La découvrabilité, concept stratégique
Derrière le terme, relativement récent dans le lexique francophone, se cache un enjeu géopolitique majeur : maîtriser la circulation des récits culturels dans un espace numérique dominé par quelques acteurs globaux. Les algorithmes de recommandation, écrivent des chercheurs de l’Université de Montréal, produisent des effets d’invisibilisation systémique des patrimoines non occidentaux. Dans ce contexte, la musique africaine court le risque d’une marginalisation statistique dès lors que les métadonnées sont incomplètes ou que les codes génériques ne correspondent pas aux taxonomies occidentales.

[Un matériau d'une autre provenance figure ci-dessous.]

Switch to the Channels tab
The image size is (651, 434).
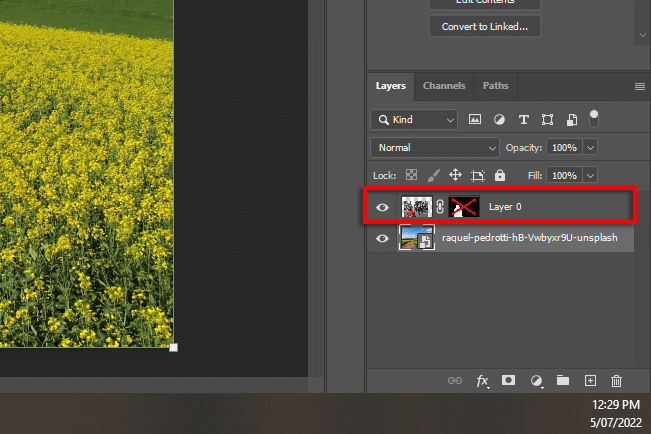coord(444,86)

Kanel Engandja Ngoulou, coordonnateur de projets à l’OIF, a rappelé que l’organisation appuie depuis plusieurs années la normalisation des métadonnées francophones. Il estime que « la découvrabilité constitue l’assurance-vie numérique de nos esthétiques musicales ». Le propos rejoint les recommandations émises lors du dernier Sommet de la Francophonie qui invitait les États membres à renforcer la capacité des créateurs à dialoguer techniquement avec les plateformes.

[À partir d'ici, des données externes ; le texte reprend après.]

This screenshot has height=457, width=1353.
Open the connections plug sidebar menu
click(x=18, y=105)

Structurer les métiers pour accéder aux algorithmes
Au cours de la séance plénière, l’observation d’un syndrome récurrent a fait consensus : l’artiste africain demeure fréquemment cumulateur de fonctions, assurant à la fois management, production et distribution. Si cette polyvalence témoigne d’une indéniable résilience entrepreneuriale, elle induit un déficit de spécialisation qui pénalise la qualité des données soumises aux agrégateurs. Lamine Ba n’a pas esquivé la question : « L’algorithme récompense la précision, pas le bricolage. »

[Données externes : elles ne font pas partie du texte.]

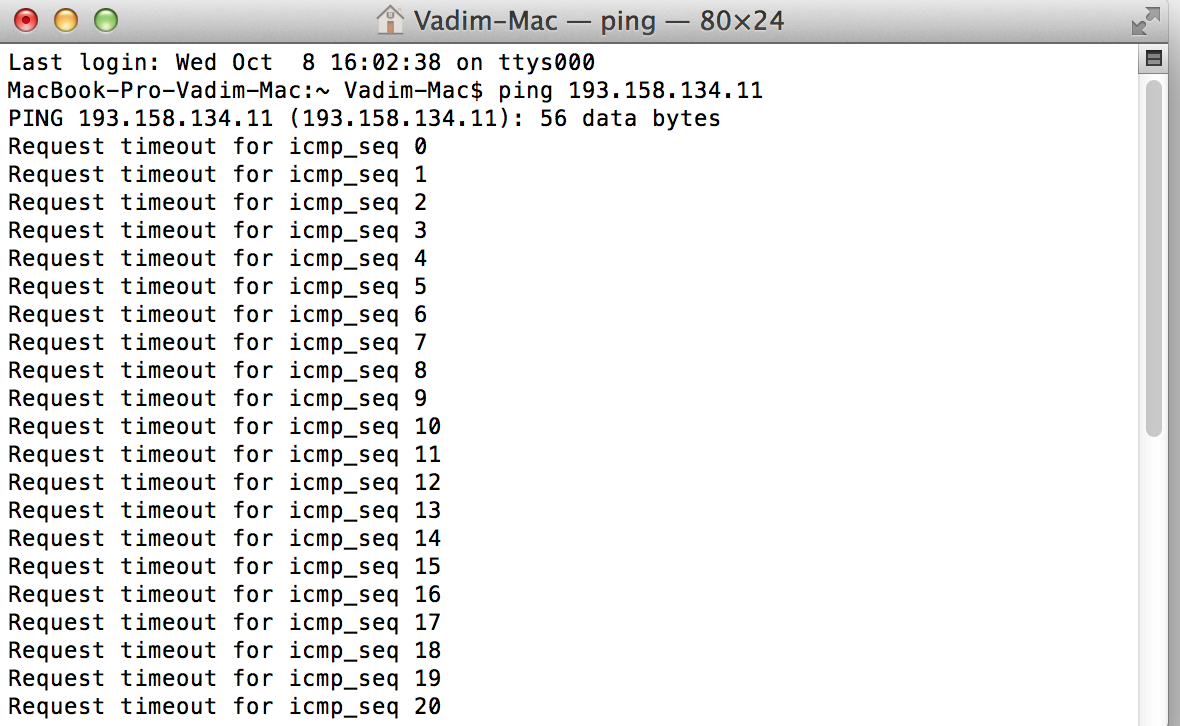Screen dimensions: 1180x726
Task: Minimize the window with the yellow button
Action: [x=66, y=20]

Pour remédier à cette dispersion, les participants ont identifié plusieurs pistes, parmi lesquelles la création de cellules de veille numérique au sein des labels indépendants et la contractualisation de community managers formés aux standards internationaux. Le ministère congolais de la Culture, présent dans la salle, a salué ces propositions qui rejoignent son plan d’action pour l’économie créative, témoignant d’une convergence public-privé jugée essentielle par les bailleurs.
Vers un rayonnement panafricain durable
À l’issue de la première journée, les témoins interrogés convergent vers un même diagnostic : la découvrabilité ne relève plus du luxe cognitif mais du socle stratégique permettant à l’Afrique musicale de s’installer dans les playlists mondiales. L’enjeu ne se limite pas à accroître les revenus des artistes. Il s’agit de consolider un soft power continental fondé sur la diversité des langues et des imaginaires, atout diplomatique que les capitales africaines entendent mobiliser lors des grandes négociations culturelles internationales.
Le deuxième jour promet d’approfondir la dimension communicationnelle et médiatique, afin de lier le travail de métadonnées à une narration engageante. En attendant, la ville de Brazzaville, berceau historique de la rumba classée au patrimoine immatériel de l’UNESCO, démontre qu’elle sait conjuguer tradition et modernité. Par la même occasion, elle confirme la place singulière qu’occupe la République du Congo dans la cartographie culturelle africaine, forte d’un volontarisme politique conciliant valorisation des identités locales et intégration numérique mondiale.